The emerging marijuana industry, proposed changes in financial institution regulation and upcoming elections have created a hot climate for political and policy action by credit unions.
Most pressing is a move by Congress to ease regulatory requirements for credit unions and community banks enacted after the financial crisis a decade ago.
Credit union executives say the Dodd-Frank reforms added burdensome paperwork requirements and made it more difficult for them to issue home mortgages.
“Smaller institutions already had conservative practices in place,” said Karen Browne, CEO of TBA Credit Union in Traverse City. “We had the burden of meeting the new requirements without the resources available to larger institutions.”
Credit unions are lobbying for passage of legislation in Congress that would ease lending restrictions and reporting requirements on smaller banks and credit unions.
“That’s something we feel pretty strongly about supporting,” Browne said.
The legislation has pushed credit unions and banks, two longtime rivals, to work together to pass it.
Banks have long complained that credit unions have an unfair advantage in offering more attractive interest rates to customers because of their nonprofit status.
“For the first time in history, I went to Washington with the head of the Michigan Bankers Association [to lobby for passage of the legislation],” Ross said. “It had never been done before.”
Such lobbying proved effective. President Donald Trump signed the legislation on May 24.
The increased number of data breaches, mostly involving credit and debit cards issued by business customers of financial institutions, is also a big worry for credit unions.
“A merchant data breach can cost a financial institution hundreds of thousands of dollars,” Ross said.

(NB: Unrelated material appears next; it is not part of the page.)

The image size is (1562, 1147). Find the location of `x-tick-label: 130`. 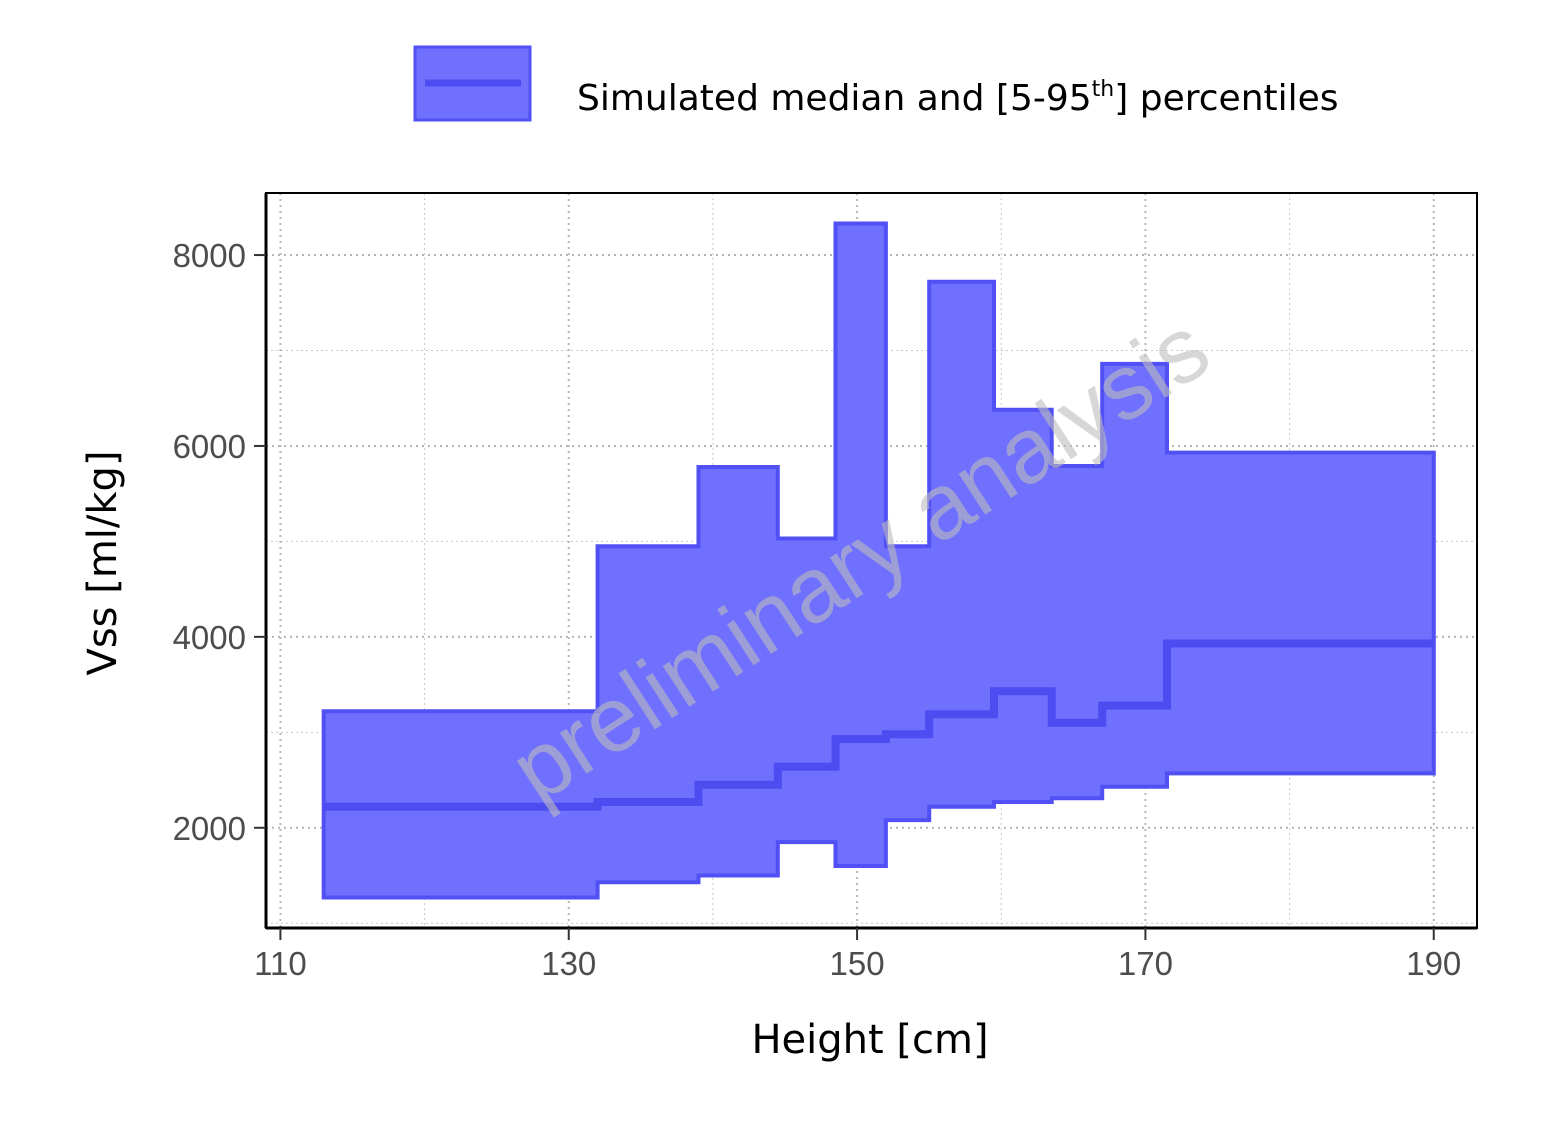

x-tick-label: 130 is located at coordinates (568, 964).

The Michigan Credit Union League is supporting a state Senate bill that would require a business that discovers a security breach to quickly notify financial institutions that issued compromised credit or debit cards of the breach. The league is battling the Michigan Retailers Association, which opposes the bill as being onerous and unworkable.

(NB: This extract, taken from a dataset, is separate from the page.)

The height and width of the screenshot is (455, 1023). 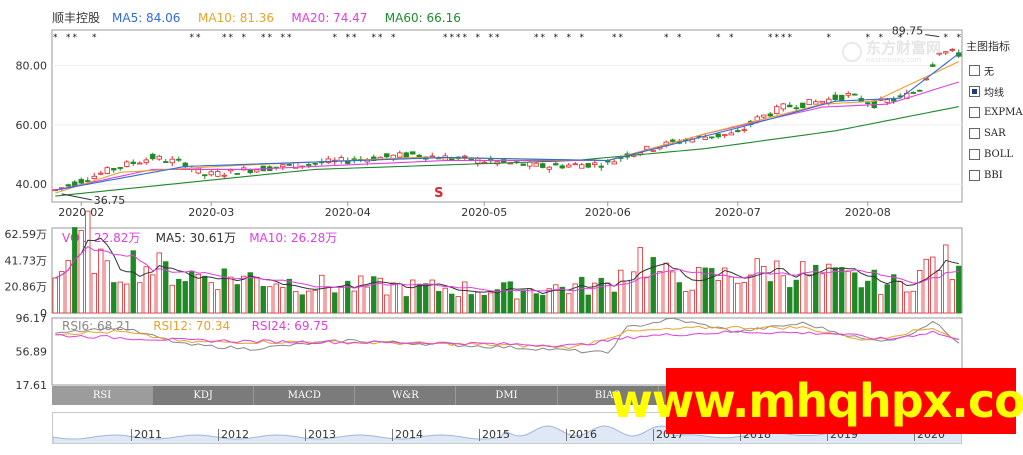 I want to click on rsi-tick-label: 56.89, so click(x=32, y=352).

Credit unions also are opposing state legislation that would allow payday lenders to offer larger loans for longer terms at high interest rates.

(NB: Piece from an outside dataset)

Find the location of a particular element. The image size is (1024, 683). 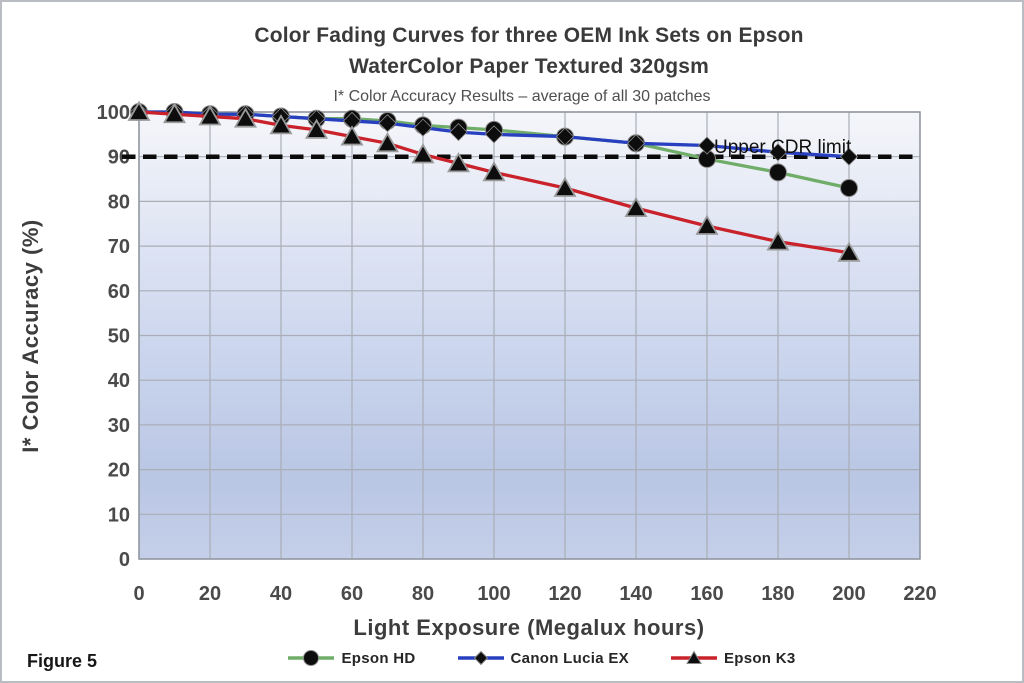

y-tick-label: 30 is located at coordinates (119, 426).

Ross said the credit union league regards the legislation as promoting usury.
“Usury is the original enemy of the working person,” he said. “Our history is rooted in anti-usury.”
The flurry of legislative activity has promoted the league to make an early endorsement of Sen. Debbie Stabenow for reelection in November. Other endorsements of candidates at the state and federal level will follow.
“Our main criteria is that elected officials understand the role credit unions play in people’s financial lives,” Ross said. “[Sen. Stabenow] has been a longtime supporter of credit unions going back to her days in the state Legislature. Her endorsement was a no-brainer for us.”
Credit unions are generally prospering in a strong economy. But interest rates that are rising for the first time in years are slowing mortgage and other consumer loan activity.
“It definitely has us thinking strategically on how we deal with higher interest rates,” Browne said. “We’re learning to manage that.”
But demand for commercial loans remains strong, local credit union executives said. And membership is rising.
Membership by Traverse City area credit unions rose six percent in the third quarter of 2017, according to the latest data from the credit union league. That was the biggest increase of any region in the state.
“Times are good in the credit union environment,” Leusink said.